Sounds familiar? Iyalah. Praktik mengutip isi konten akun seorang pesohor tanpa konfirmasi yang sudah jamak dilakukan oleh jurnalis, terutama media daring (online). Dalam kasus ini, ada dua aspek yang menonjol: soal akurasi dan dugaan pelanggaran etika jurnalistik.
Bagaimana keluhan ini diselesaikan? Jika memang media salah, ada mekanisme hak jawab. Media minta maaf dan memberi kesempatan narasumber mengoreksi. Media kemudian memuat koreksi itu. Narsum yang merasa dirugikan dan belum puas atas mekanisme itu, bisa mengadu ke Dewan Pers.
Dewan Perslah yang akan mengeluarkan rekomendasi atas semua aduan tentang media. Apa pun rekomendasinya, media wajib menaati. Selesai?
Belum. Kasus ini hanyalah riak-riak permukaan dari samudera masalah yang menantang media dan jurnalis masa kini. Saya belum menyebutnya sebagai puncak dari gunung es. Ada banyak tantangan mendasar yang harus diselesaikan media dan awaknya.

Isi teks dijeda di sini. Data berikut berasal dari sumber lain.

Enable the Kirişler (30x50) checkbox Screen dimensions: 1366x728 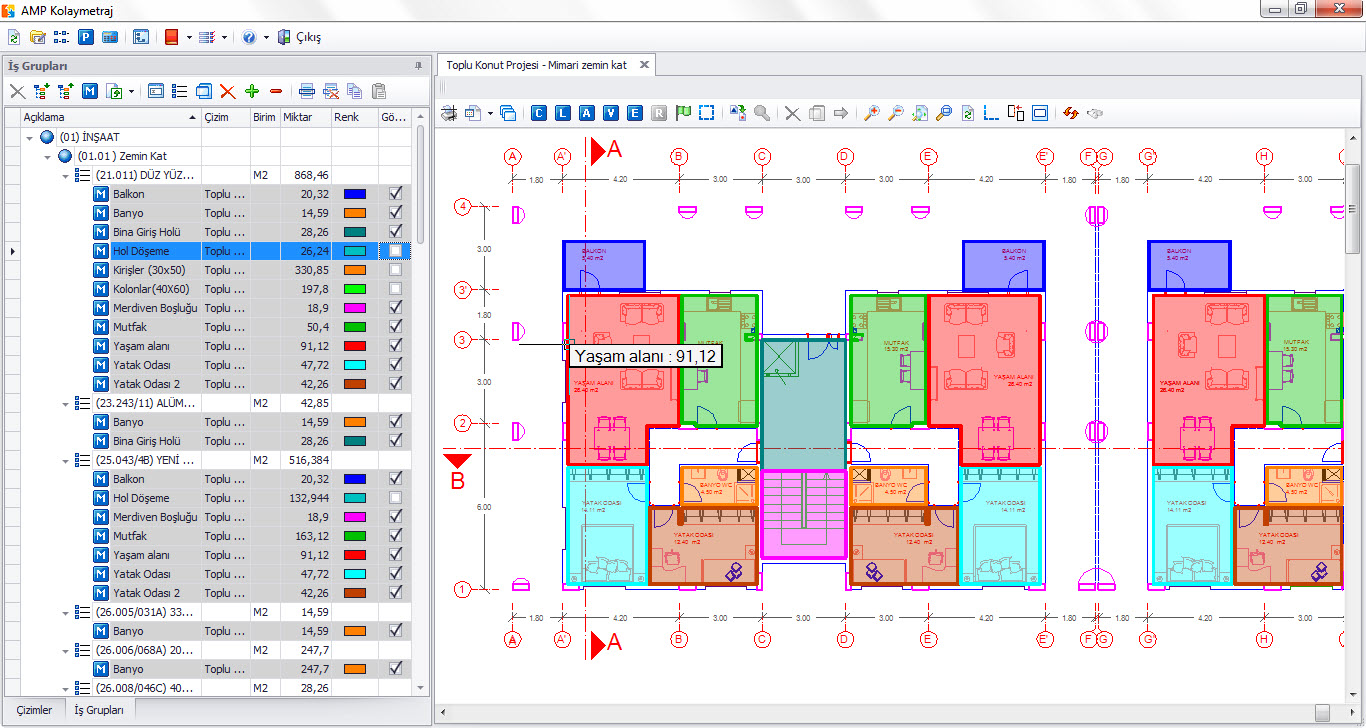[396, 270]
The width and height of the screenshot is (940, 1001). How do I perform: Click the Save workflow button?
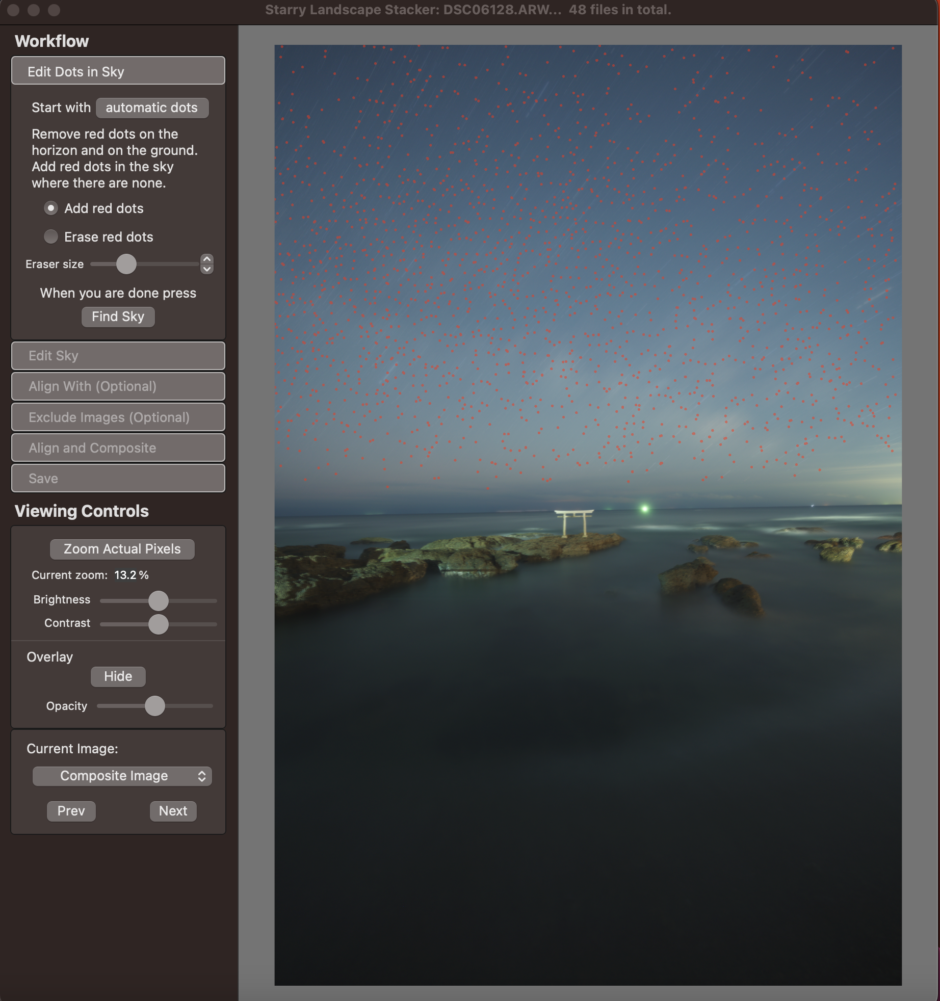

Kita mulai dengan menelisik lanskap media di Indonesia masa kini. Kalau Anda melakukan free dive ke lautan informasi di Google, Anda akan menemukan perkiraan jumlah total semua jenis media di Indonesia. Berapa banyak?
Pada Februari 2019, terungkap data jumlah media massa di Indonesia seperti ini. Detailnya bisa dibaca di

m.mediaindonesia.com/read/detail/21…. Dari data ini terlihat ketatnya bisnis media dan persaingan merebut pembaca. Data jumlah media massa Indonesia.
Ketatnya persaingan bisnis membuat media harus kuat secara modal dan kreatif merebut perhatian pembaca. Yang tak kuat modalnya terpaksa gulung tikar dan menjadi alternatif bacaan peringkat bawah.
Media yang bertahan pun harus terus putar otak agar dapur ngebul dan mendongkrak jumlah pembaca, atau minimal jangan sampai drop drastis. Itu yang membuat media cetak lempar handuk, karena ongkos produksi lebih tinggi daripada media online, dan jumlah pembacanya merosot terus.
Bisnis media cetak itu mengandalkan pada dua hal: sirkulasi dan jumlah pembaca. Kalau dua hal ini jeblok, selesai sudah.
Semula pengelola media cetak mengira kemunculan internet membuat mereka harus melakukan konvergensi untuk menyelamatkan bisnis. Belakangan kita tahu, media sosial dan influencer membuat konsep konvergensi dipertanyakan kesuksesannya dan mengubah peta persaingan media.
Proses kerja jurnalis, terutama media online, pun terpengaruh oleh kemunculan media sosial dan produsen konten. Media sosial menjadikan konsumen menjadi prosumen, produsen dan konsumen konten. Jenis konten mereka bervariasi, termasuk informasi.
Apa pengaruh media dan para kreator konten terhadap media online? Media daring semula masuk ke gelanggang pertarungan bisnis media dengan organisasi kecil untuk menghemat ongkos dan mengutamakan kecepatan menyampailan berita agar menjadi pilihan utama pembaca.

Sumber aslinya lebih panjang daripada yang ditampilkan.